Für ihr Projekt haben die Familien Fischer und Dammann bereits eine eigene Gesellschaft gegründet: die Bargstedter Wärme GbR. Diese fungiert quasi als lokaler (Heiz-)Energieversorger und garantiert den Kunden jederzeit eine warme Wohnung.

"Um sicherzustellen, dass in den Häusern immer ausreichend Wärme ankommt, werden zwei voneinander getrennt laufende Hackschnitzelheizungen installiert", erklärt Fischer. Bei Verbrauchsspitzen an extrem kalten Wintertagen springe zusätzlich eine Gastherme an. Zudem gebe es ein Notaggregat.
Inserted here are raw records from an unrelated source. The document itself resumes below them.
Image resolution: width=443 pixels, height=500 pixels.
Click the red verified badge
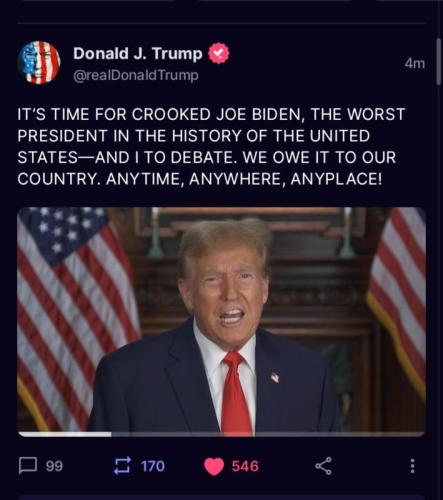pos(219,53)
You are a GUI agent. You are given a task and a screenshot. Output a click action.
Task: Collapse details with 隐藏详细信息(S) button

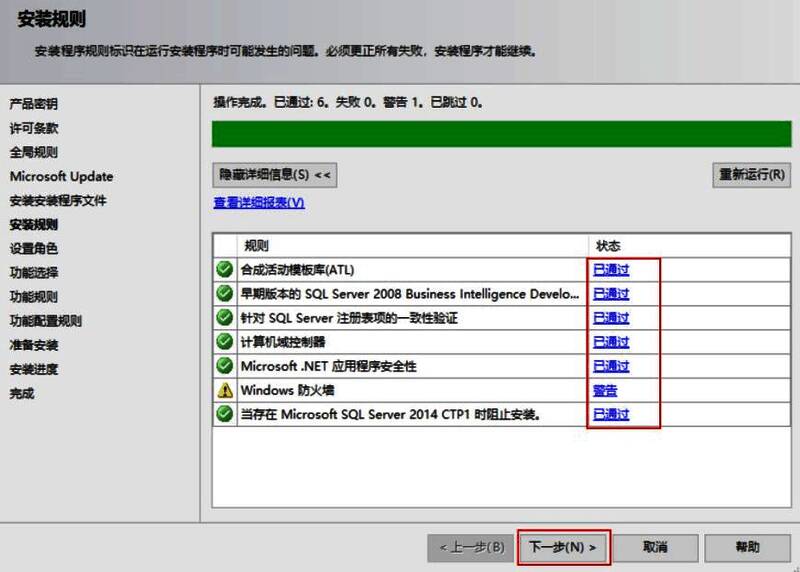pyautogui.click(x=274, y=174)
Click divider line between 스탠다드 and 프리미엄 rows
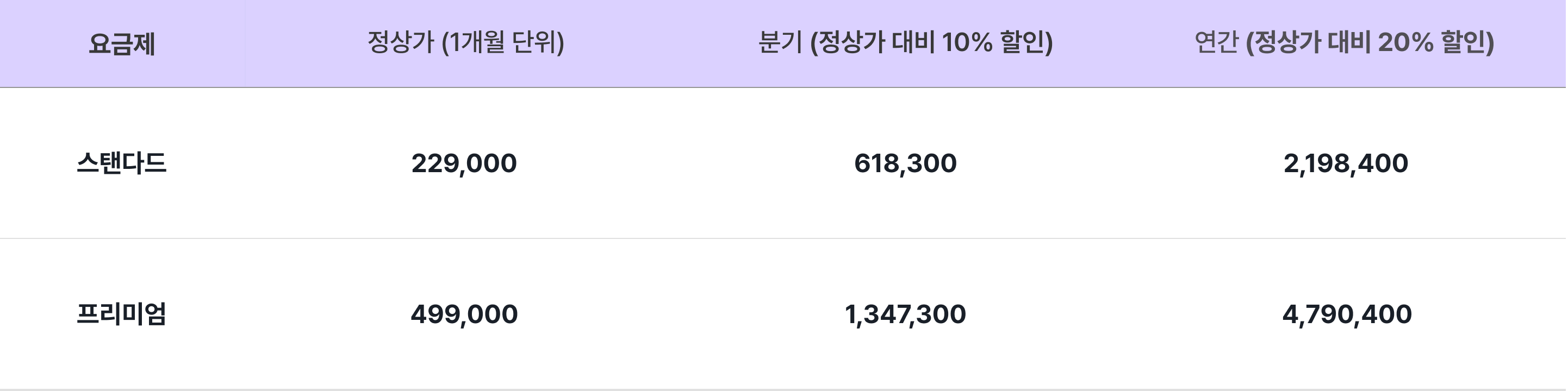 point(783,238)
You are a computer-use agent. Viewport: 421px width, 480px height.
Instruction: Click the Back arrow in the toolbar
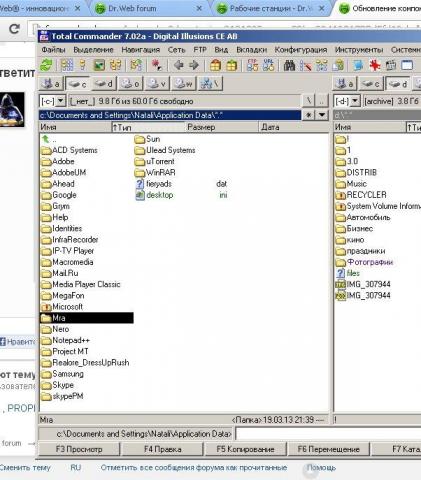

Das drei bis vier Kilometer Wärmenetz wird sich nach Fischers Planungen auf weiten Strecken durch das Wohngebiet nördlich der Landstraße schlängeln. "Dort stehen viele Häuser, die vor rund 20 Jahren erbaut worden sind", erläutert Fischer. Die Eigentümer müssten sich so langsam auf die Anschaffung einer neuen Heizung einstellen. Doch dieses Problem sei durch einen Anschluss an das Nahwärmenetz mit einem Schlag behoben. "Die Investition für einen neuen Heizkessel und Brenner fällt weg", sagt Fischer.

Die Nahwärme ist als erneuerbare Energie nicht nur gut für die Umwelt, sondern schont auch das Portmonee: Der Preis wird bei 90 Prozent des Mittelwertes aus dem Öl- und Gaspreis liegen. Und es gibt noch einen Vorteil: Während bei alten Heizungen noch ein Energieverlust von zehn Prozent einkalkuliert werden muss, wird bei der Nahwärme nur das berechnet, was tatsächlich im Haus ankommt. Die Wärmeverluste in den Leitungen trägt der Versorger. Bei einem Haushalt, der sonst 3.000 Liter Heizöl im Jahr verbraucht, wäre eine Kostenersparnis von mehr als 500 Euro drin.

Der erste Spatenstich für das Nahwärmenetz erfolgt am Samstag, 1. März, um 10 Uhr.